Middleton can then be heard sobbing and asking why the deputy would shoot his dog.

Deputy Dooley then got back in his car and called for back-up, saying “Get me some help out here now.”

Then he put his car in reverse and waited for back up to arrive, at which point Middleton pleaded with the deputy to shoot his dog and finish her off.

You can then see Middleton walk over and pick up a bucket, which he said he had to use to drown his own dog. That happens off-camera.

This incident sparked questions about how the deputy handled the situation and even prompted the Rains County Sheriff’s Department to create new policies around handling aggressive animals.

“This is a bad situation that occurred,” he said. “It's a situation that we've never had to deal with.”

Sheriff David Traylor said in his nearly three decade career in law enforcement, he’s never had a department receive so many threats for a single incident. Ultimately, he said that is why Deputy Dooley was fired.

"He's had threats that he needs to be shot in the back of the head," Sheriff Traylor said. “And it came to the point that Deputy Dooley was actually in a dangerous position and he put any other officers working with him into a dangerous position.”

They have received so many calls that it has hindered work.

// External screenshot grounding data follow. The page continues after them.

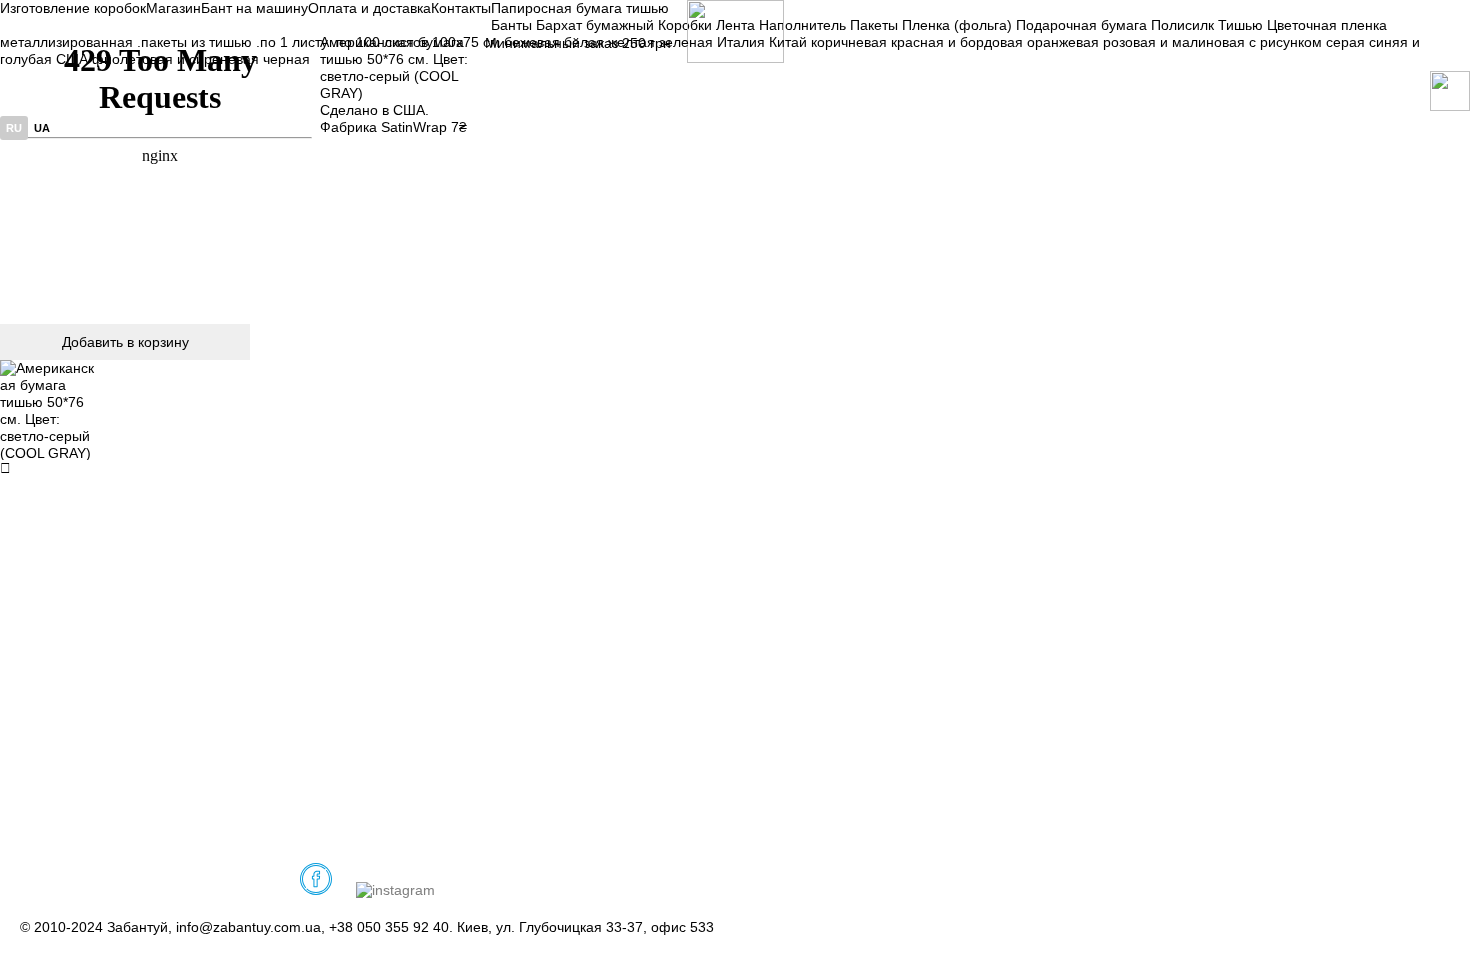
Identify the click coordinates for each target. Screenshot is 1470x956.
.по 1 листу (292, 42)
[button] (50, 410)
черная (286, 59)
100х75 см (466, 42)
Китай (788, 42)
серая (1345, 42)
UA (42, 128)
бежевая (532, 42)
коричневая (849, 42)
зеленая (686, 42)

“Hundreds and hundreds of calls, some of them pretty vulgar to listen too,” he said. “It's taking up the time from what we need to be doing.”

Deputy Dooley had been working for the Rains County Sheriff’s Department for six months and Traylor said other than minor complaints he had no issues with Deputy Dooley.

Dooley will not be allowed to return to work at that department regardless of the outcome of the current investigation.

“That was a decision I know means saying at this point he is guilty of a criminal offense, but it is being investigated toward the criminal side right now,” he explained.

Guidelines are being set in place for deputies faced with a similar situation, such as calling the owner before getting out of the car if there is a potentially aggressive dog present or honking the horn.

“You can put the policies out there. You can try to follow them to the best that you can, and sometimes they work, sometime they don’t work, but a lot of it just comes down to common sense,” he said, but ultimately, it will all come down to judgment.